Management has not yet quantified the impact of adopting Statement 133 on the
Partnership's financial statements and has not yet determine d the timing of
or method of its adoption of Statement 133.
7
<PAGE>
ITEM 2. MANAGEMENT'S DISCUSSION AND ANALYSIS OF FINANCIAL CONDITION AND
-------------------------------------------------------------------
RESULTS OF OPERATIONS
---------------------
Results of Operations
Three and Six Months Ended June 30, 1998 Compared to the Three and Six Months
Ended June 30, 1997
Net income for the quarter ended June 30, 1998 was approximately $2.8 million
as compared to $2.0 million for the corresponding period in the prior year.
Net income for the six months ended June 30, 1998 was approximately $6.5
million compared to $4.8 million for the corresponding period in the prior
year.
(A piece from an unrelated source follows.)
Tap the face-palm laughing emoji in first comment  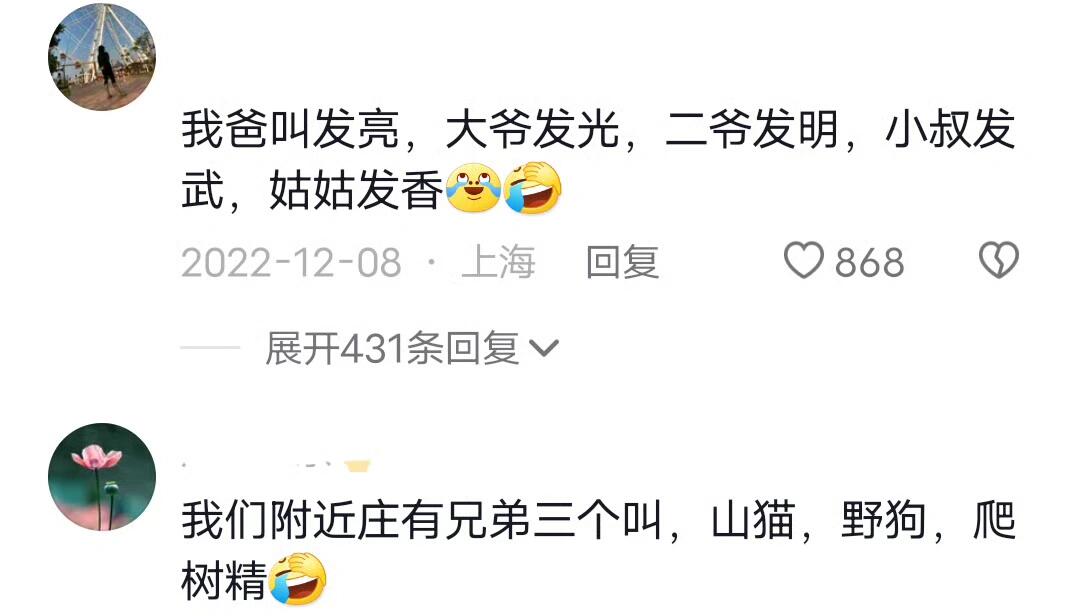pos(532,188)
The increase in net income for the quarter ended June 30, 1998 is
primarily due to an increase in delivered energy to Niagara Mohawk and Con
Edison. The increase in net income for the six months ended June 30, 1998 is
primarily due to an increase in delivered energy to Con Edison and lower fuel
costs.
Total revenues for the quarter and six months ended June 30, 1998 were
approximately $41.1 million and $82.5 million as compared to $40.9 million
and $84.8 million for the corresponding periods in the prior year.
Electric Revenues (dollars and kWh's in millions):
- -------------------------------------------------
For the Three Months Ended
June 30, 1998 June 30, 1997
------------------------------- -------------------------------
Dollars kWh's Capacity Dispatch Dollars kWh's Capacity Dispatch
------- ----- -------- -------- ------- ----- -------- --------
Niagara Mohawk 6.9 58.6 33.23% 39.10% 6.2 27.5 15.74% 18.32%
Con Edison 31.0 504.8 87.22% 94.78% 29.3 418.8 72.33% 81.91%
For the Six Months Ended
June 30, 1998 June 30, 1997
------------------------------- -------------------------------
Dollars kWh's Capacity Dispatch Dollars kWh's Capacity Dispatch
------- ------ ------- -------- ------- ----- -------- --------
Niagara Mohawk 15.2 161.2 46.19% 51.70% 16.2 188.5 53.43% 58.93%
Con Edison 62.1 1,024.2 88.97% 94.36% 61.7 904.6 78.57% 90.19%
Revenues from Niagara Mohawk Power Corporation ("Niagara Mohawk") increased
approximately $0.7 million and decreased approximately $1.0 million for the
quarter and six months ended June 30, 1998 as compared to the corresponding
periods in the prior year.
8
<PAGE>
The increase in delivered energy for the quarter ended June 30, 1998 as
evidenced by the increase in the capacity factor from 15.74% to 33.23% and
the decrease in delivered energy for the six months ended June 30, 1998 as
evidenced by the decrease in the capacity factor from 53.43% to 46.19% was
the primary contributor to the changes in revenues from Niagara Mohawk.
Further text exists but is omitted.